Endocrine Abstracts

We present extremely rare case of a female patient with the coincidence of hyperthyroidism, exophthalmos and Erdheim–Chester disease (a rare form of non-Langerhans cell histiocytosis, positive BRAF mutation). The patient was hospitalized due to exacerbations of the primary disease and symptoms of thyroid dysfunction. For about two months, the patient has reported increased feeling of heat, sweating, palpitations, weight loss of about 10 kg for 3 months, significant intensification of exophthalmos, pain in the eyeballs, lacrimation, feeling of sand under the eyelids. In addition, the patient has been taking amiodarone for 1.5 years (due to ventricular arrhythmias). The medical history also revealed central diabetes insipidus, progressive retroperitoneal and peraortic fibrosis involving the adrenal glands, aorta, inferior vena cava, spreading into the mediastinum, condition after insertion of JJ catheters into both ureters due to stagnation in the calicapelic system, multiple osteosclerotic changes.

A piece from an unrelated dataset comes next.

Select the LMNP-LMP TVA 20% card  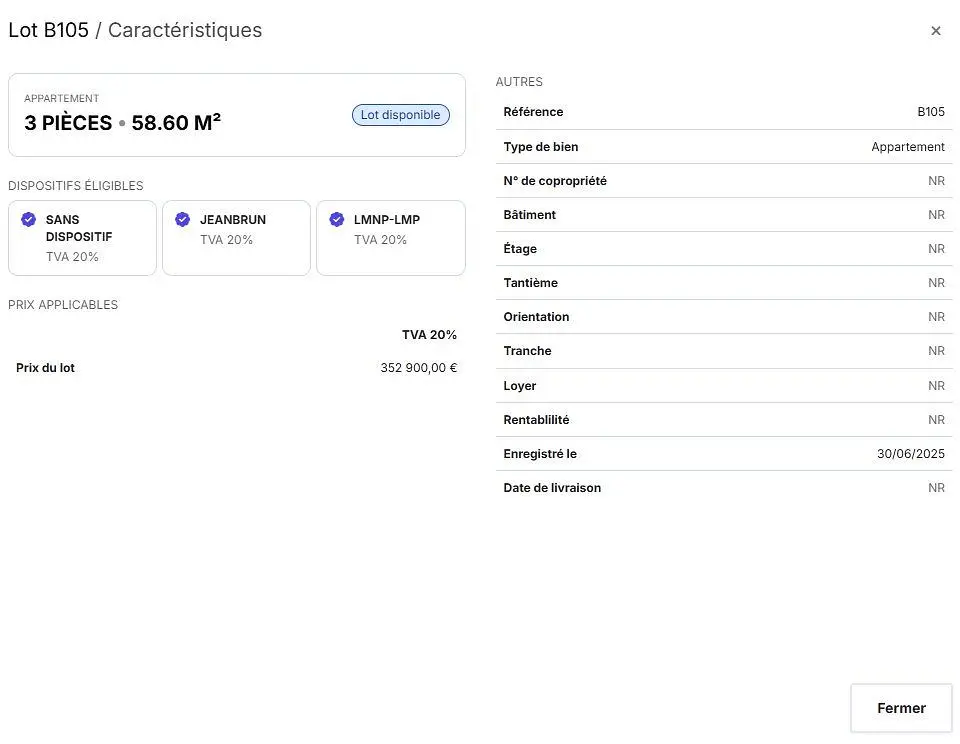391,238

During the diagnostics and treatment, it was found that the exacerbation of eye symptoms (bilateral exophthalmos) was caused by the masses of fibrous tissue formed in the course of the underlying disease – the patient was referred to orbits decompression. During the observation, due to the diagnosed hyperthyroidism, the patient was qualified to radical treatment with radioiodine – it was obtained euthyreosis with substitution treatment with l-thyroxine. This case illustrates the importance of careful attention of diagnostics, treatment and monitoring even despite the most typical course of hyperthyroidism – and if necessary to accelerate and extend the treatment with additional tests.